Target Ambisius Menuju Indonesia Sejahtera
Pemerintah Indonesia telah lama berkomitmen untuk mengurangi angka kemiskinan. Data Badan Pusat Statistik (BPS) per September 2023 menunjukkan bahwa angka kemiskinan di Indonesia berada pada 9,36 persen, turun tipis dibandingkan periode sebelumnya. Angka kemiskinan ekstrem sendiri, yang didefinisikan sebagai pengeluaran per kapita di bawah $2,15 PPP (Purchasing Power Parity) per hari, juga terus ditekan melalui berbagai intervensi.
Target yang diusung oleh Cak Imin, khususnya penghapusan kemiskinan ekstrem pada 2026, menunjukkan sebuah aspirasi yang sangat ambisius. Hal ini memerlukan percepatan dalam pelaksanaan program-program bantuan sosial, pemberdayaan ekonomi masyarakat, serta penciptaan lapangan kerja yang inklusif. Cak Imin menekankan bahwa upaya ini harus menjadi prioritas nasional, melibatkan sinergi antara pemerintah pusat, daerah, sektor swasta, dan partisipasi aktif masyarakat.
“Saya yakin bahwa dengan kerja keras dan kolaborasi yang kuat, kemiskinan ekstrem di Indonesia dapat kita hapus sepenuhnya pada tahun 2026. Ini adalah target yang realistis jika kita fokus pada akar masalah dan memberikan solusi yang tepat sasaran,” ujar Muhaimin Iskandar pada 12 May 2026.
Kunci Strategi Pengentasan Kemiskinan
Meskipun detail spesifik mengenai “kunci” yang disebutkan Cak Imin belum diuraikan, secara umum, strategi pengentasan kemiskinan ekstrem dan penurunan angka kemiskinan meliputi beberapa pilar utama. Pertama, penguatan program perlindungan sosial seperti Program Keluarga Harapan (PKH), Bantuan Pangan Non-Tunai (BPNT), dan Jaminan Kesehatan Nasional (JKN) untuk memastikan kebutuhan dasar masyarakat termarjinalkan terpenuhi.
Kedua, peningkatan akses dan kualitas pendidikan serta kesehatan, yang merupakan investasi jangka panjang untuk memutus rantai kemiskinan antar generasi. Ketiga, pemberdayaan ekonomi melalui pengembangan Usaha Mikro, Kecil, dan Menengah (UMKM), pelatihan keterampilan kerja, dan fasilitasi akses permodalan. Keempat, penciptaan lapangan kerja berkualitas melalui investasi dan pengembangan sektor industri produktif.

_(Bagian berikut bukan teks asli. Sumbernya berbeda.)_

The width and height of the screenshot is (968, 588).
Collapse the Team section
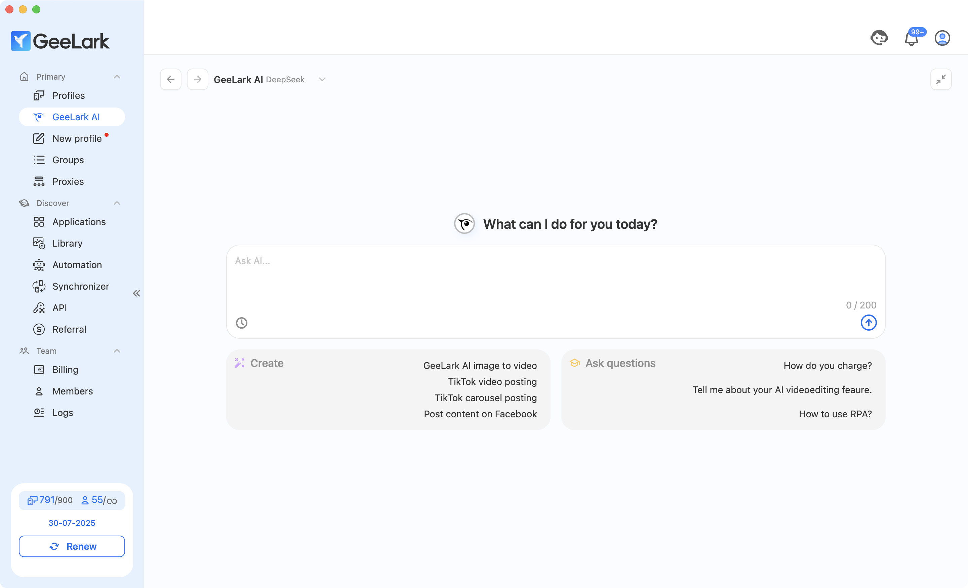pyautogui.click(x=117, y=351)
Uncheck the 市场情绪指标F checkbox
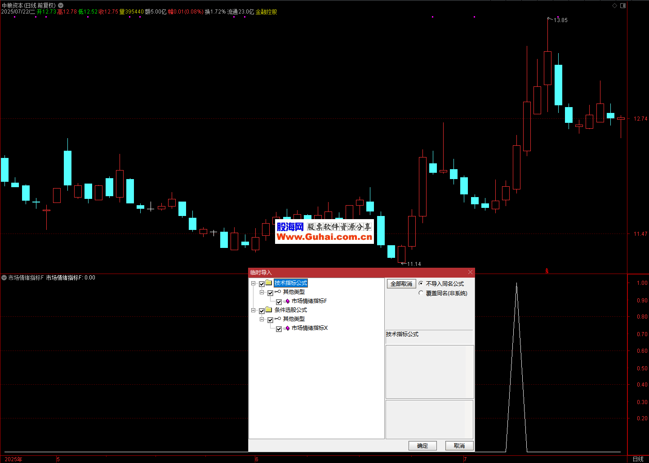 pyautogui.click(x=279, y=302)
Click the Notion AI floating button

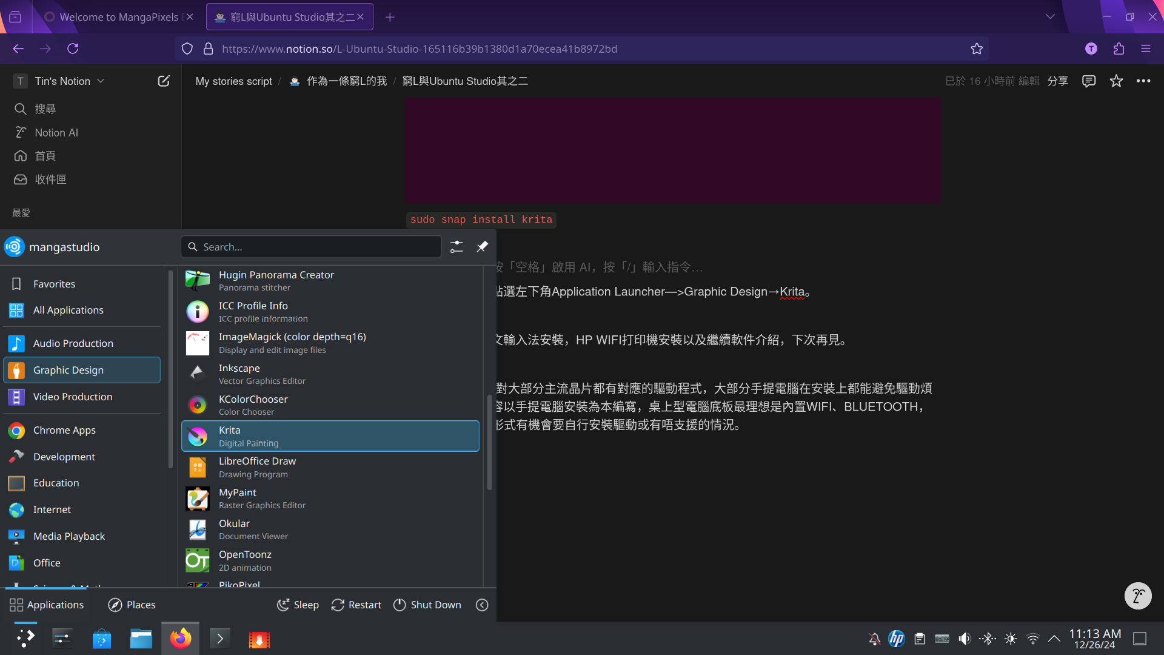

Selain itu, strategi digitalisasi ekonomi dan peningkatan inklusi keuangan juga diyakini dapat menjadi akselerator dalam pengentasan kemiskinan. Optimalisasi data kemiskinan terpadu untuk memastikan bantuan tepat sasaran, serta penguatan tata kelola pemerintahan yang bersih dan efektif, juga menjadi fondasi penting untuk mencapai target ambisius tersebut. Target 5 persen angka kemiskinan pada 2029 memerlukan pendekatan multi-sektoral yang berkelanjutan, tidak hanya fokus pada bantuan langsung, tetapi juga pada peningkatan kapasitas dan kemandirian ekonomi masyarakat.